Excerpted passage -
On Thu, Jan 22, 2015 at 11:27:59AM -0800, Andy Lutomirski wrote:
> The Witcher 2 did something like this to allocate a TLS segment index:
>
> struct user_desc u_info;
> bzero(&u_info, sizeof(u_info));
> u_info.entry_number = (uint32_t)-1;
>
> syscall(SYS_set_thread_area, &u_info);
>
> Strictly speaking, this code was never correct. It should have set
> read_exec_only and seg_not_present to 1 to indicate that it wanted
> to find a free slot without putting anything there, or it should
> have put something sensible in the TLS slot if it wanted to allocate
> a TLS entry for real. The actual effect of this code was to
> allocate a bogus segment that could be used to exploit espfix.
>
> The set_thread_area hardening patches changed the behavior, causing
> set_thread_area to return -EINVAL and crashing the game.

Provided material -

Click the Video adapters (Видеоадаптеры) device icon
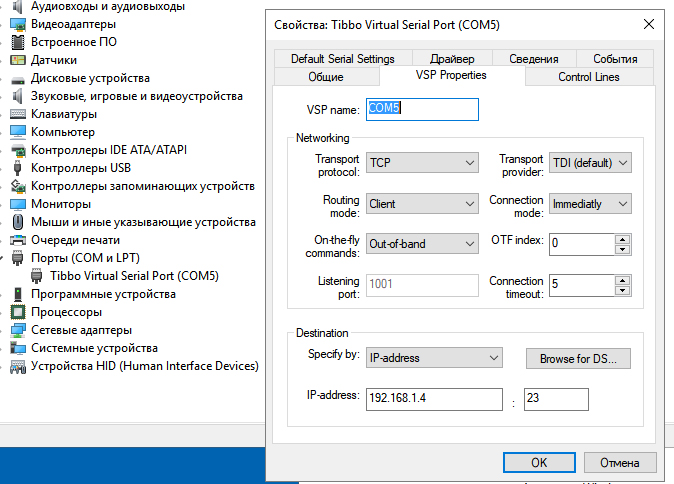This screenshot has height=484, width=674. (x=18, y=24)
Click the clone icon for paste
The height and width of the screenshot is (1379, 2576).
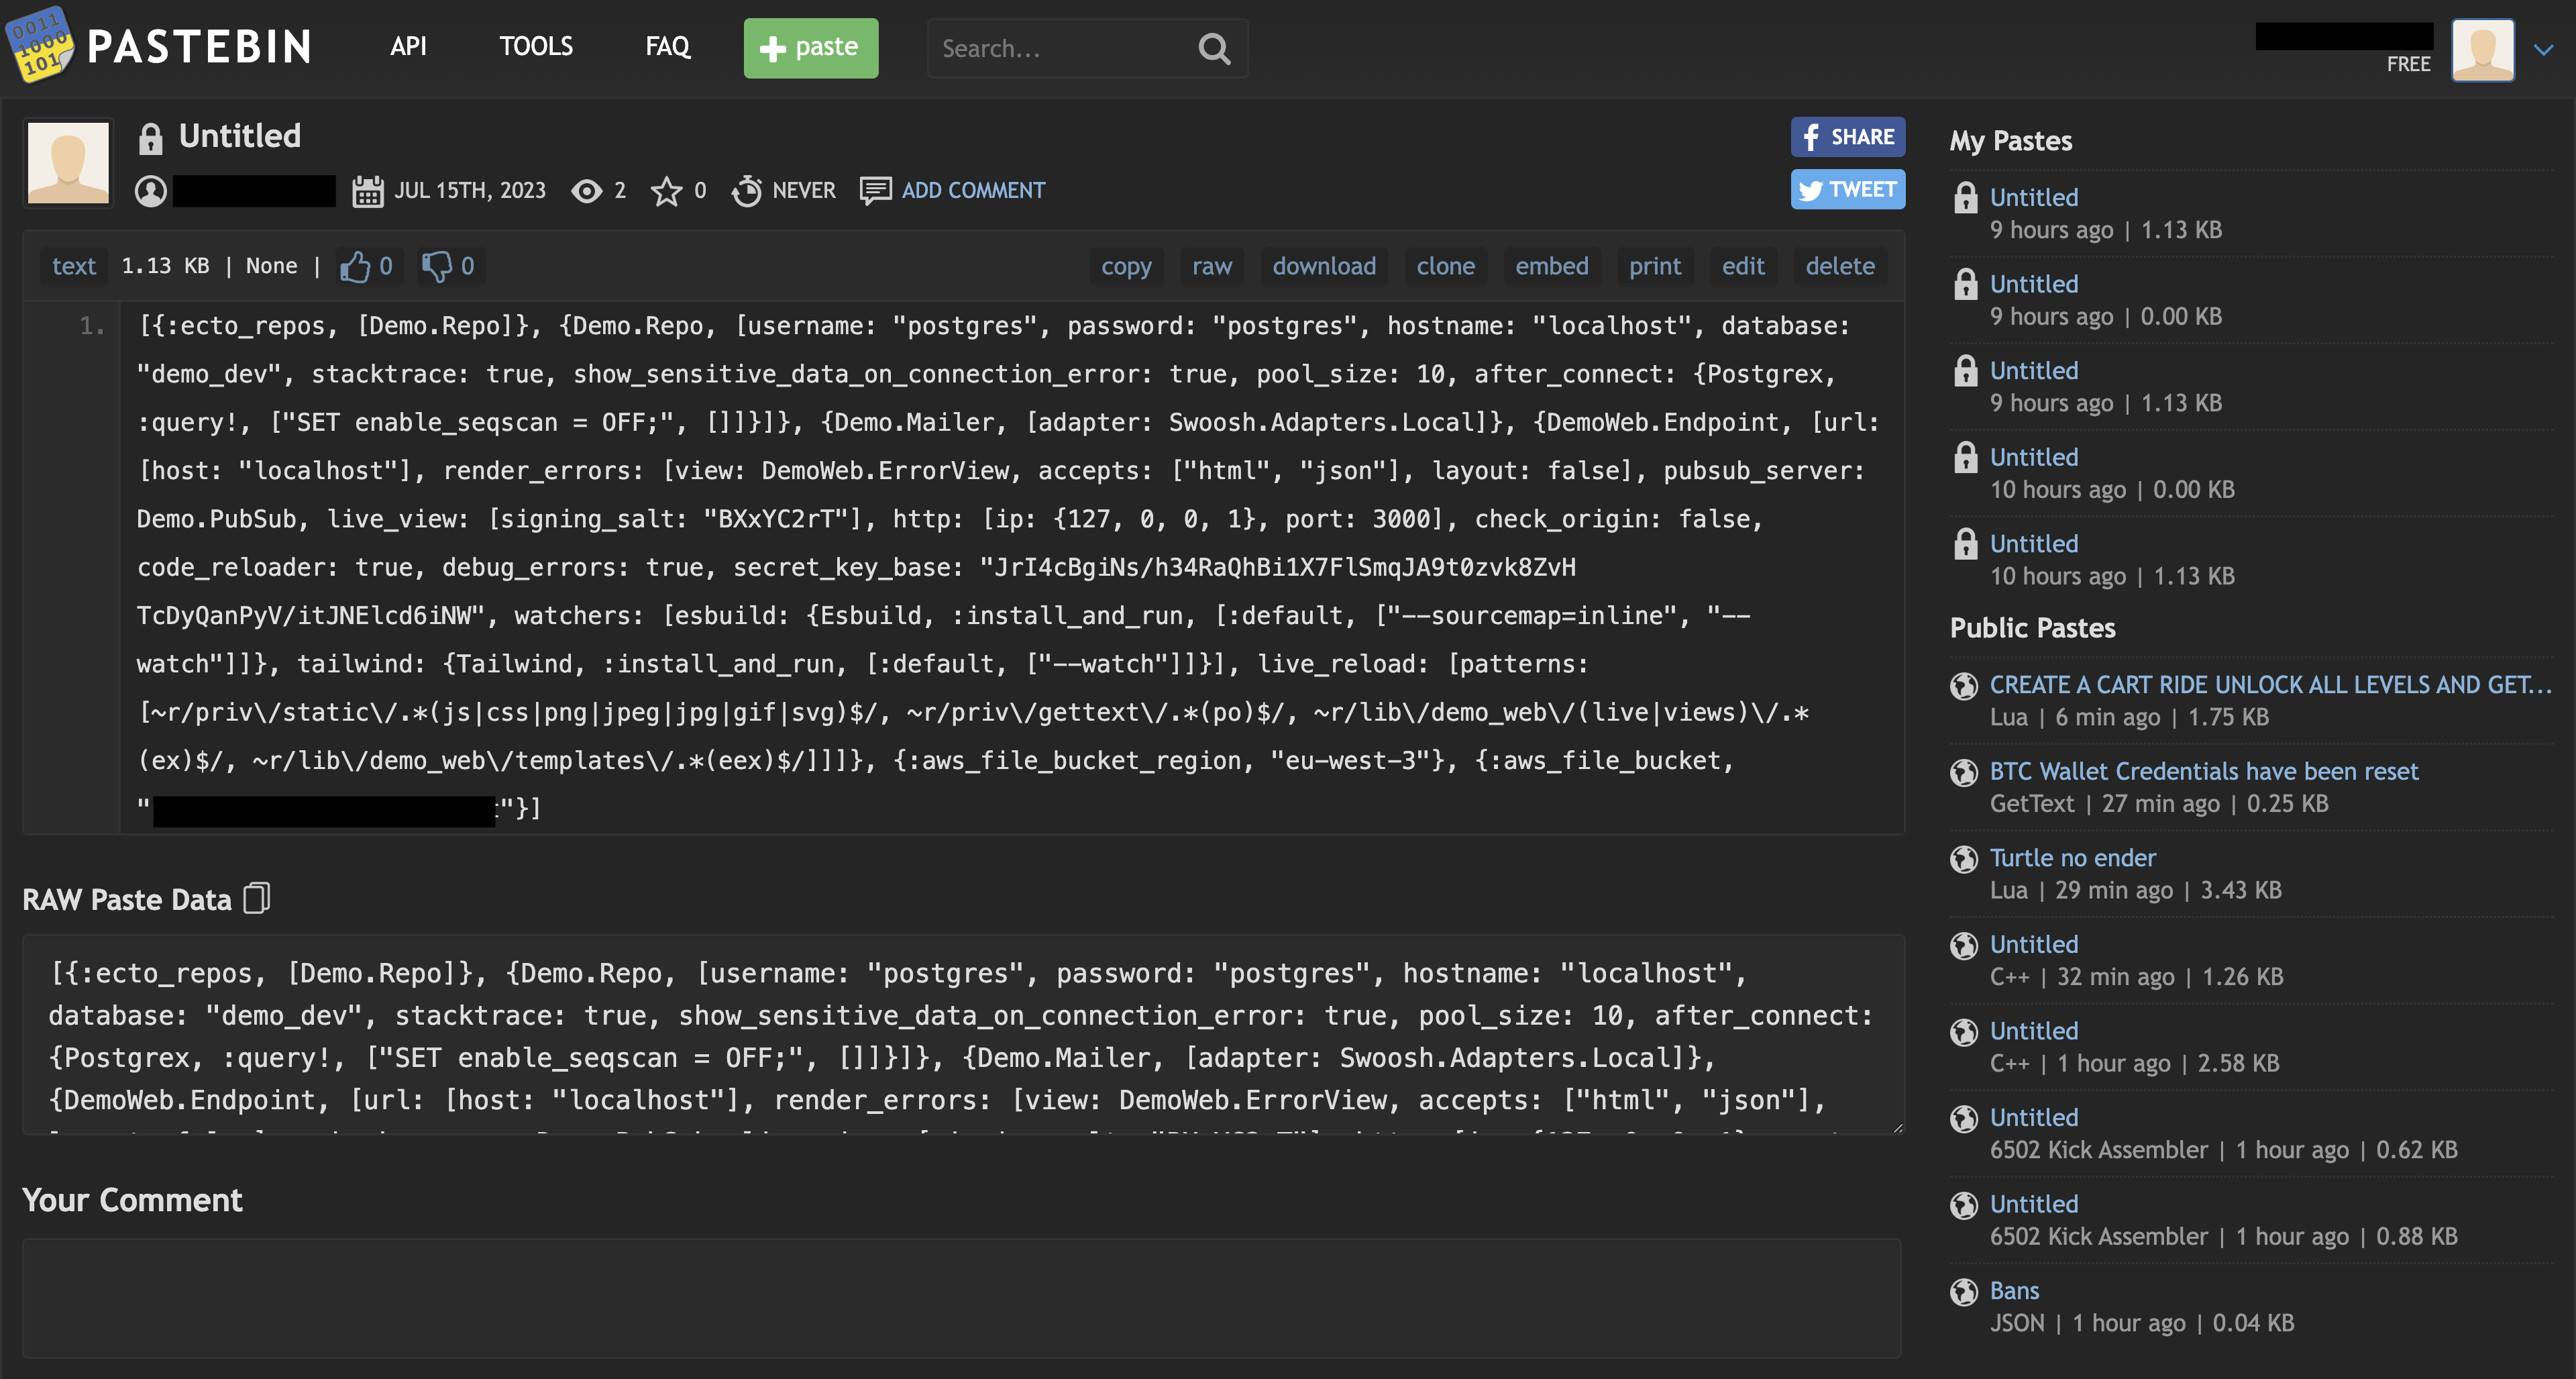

Exercise instructions -
1. In the set_thread_area email excerpt, what did the hardening patches cause set_thread_area to return for The Witcher 2's call?
2. Extend the set_thread_area email excerpt past its final sentence.
The listing plays no part in what is asked here.

Results of the tasks -
1. -EINVAL

2.
>
> This changes set_thread_area to interpret this as a request to find
> a free slot and to leave it empty, which isn't *quite* what the game
> expects but should be close enough to keep it working. In
> particular, using the code above to allocate two segments will
> allocate the same segment both times.
>
> According to FrostbittenKing on Github, this fixes The Witcher 2.
>
> If this somehow still causes problems, we could instead allocate
> a limit==0 32-bit data segment, but that seems rather ugly to me.
>
> Fixes: 41bdc78544b8 x86/tls: Validate TLS entries to protect espfix
> Signed-off-by: Andy Lutomirski <luto@...capital.net>
Shouldn't this also be CC:stable?
--
Regards/Gruss,
Boris.
ECO tip #101: Trim your mails when you reply.